Without using methods from calculus, find the optimal dimensions $x$ and $y$, representing length and width, for a rectangle that must be contained within a unit semi-circle.

P.S: Rotate the rectangle by 90 degrees and re-examine the problem

2. Originally Posted by Deco
Without using methods from calculus, find the optimal dimensions $x$ and $y$, representing length and width, for a rectangle that must be contained within a unit semi-circle.
Start by writing the area in terms of the width of the rectangle. Since the rectangle fits in the semi-unit circle, we have if the width is $w$, its height is: $h=\sqrt{1-(w/2)^2}$.

Better yet start by drawing a picture.

CB

3. I need actual numbers, but yes, you got the jist of it.

4. Originally Posted by Deco
Without using methods from calculus, find the optimal dimensions $x$ and $y$, representing length and width, for a rectangle that must be contained within a unit semi-circle.

P.S: Rotate the rectangle by 90 degrees and re-examine the problem
Could be that my reasining is wrong but nevertheless I'l give it a try:

Since Archimedes it is known that a square is the optimal rectangle inscribed in a circle. The side length of this square is $s = r\cdot \sqrt{2}$.

Now cut this figure parallel to one side of the square into 2 congruent parts: The circle becomes a semi-circle and the sqare is now a rectangle with the original side of the square as length and half of the length as height.

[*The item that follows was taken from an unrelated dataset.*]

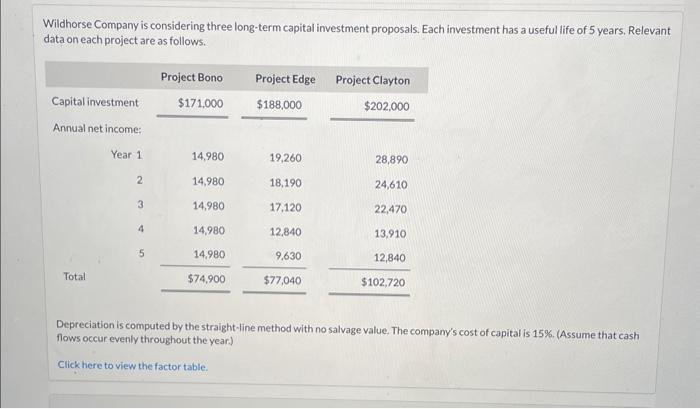The height and width of the screenshot is (409, 700).
Task: Click the $77,040 total for Edge
Action: click(x=282, y=280)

With your problem you have $r = 1$.

5. Originally Posted by Deco
I need actual numbers, but yes, you got the jist of it.
And what have you done (my post was a hint to get you started)?

CB

6. Originally Posted by earboth
Could be that my reasining is wrong but nevertheless I'l give it a try:

Since Archimedes it is known that a square is the optimal rectangle inscribed in a circle. The side length of this square is $s = r\cdot \sqrt{2}$.

Now cut this figure parallel to one side of the square into 2 congruent parts: The circle becomes a semi-circle and the sqare is now a rectangle with the original side of the square as length and half of the length as height.

With your problem you have $r = 1$.
But now they will have to reproduce Archimedes proof for the square (which can be done in the same way as the direct approach to this by competeing the square (no pun intended) of a quadratic derived from the area formula).

CB

7. I've already completed this problem, I was putting it up as a challenge.
Assuming a rectanle that is inscribed with a semi cirlce has two of it's
corners intersecting (roughly speaking) the curve of the circle.

Since we want both width, $w$, and height, $h$
must be at an optimal point, allowing for the maximum area.

We can find:

$w \times h= A$

$w = 2 \cos \theta$

The above is true because of the geometry of the problem.
If rotated 90 degrees h would be exactly one-half the total width.

and,

$h = \sin \theta$

Resubbing, we get:

$(2 \cos \theta ) ( \sin \theta ) = A$

$\sin 2 \theta = 1$

Above is true because oscillations in the sine function make
the maximum value of it to be 1.

$2 \theta = \sin^ -1 (1)$

$2 \theta = 90^\circ$

$\theta = 45^\circ$

Therefore,
$\sin 45^\circ = \frac {\sqrt{2}}{2}$

$h = \frac {\sqrt{2}}{2}$

$2 \cos 45^\circ = \sqrt {2}$

$w= \sqrt{2}$

...I think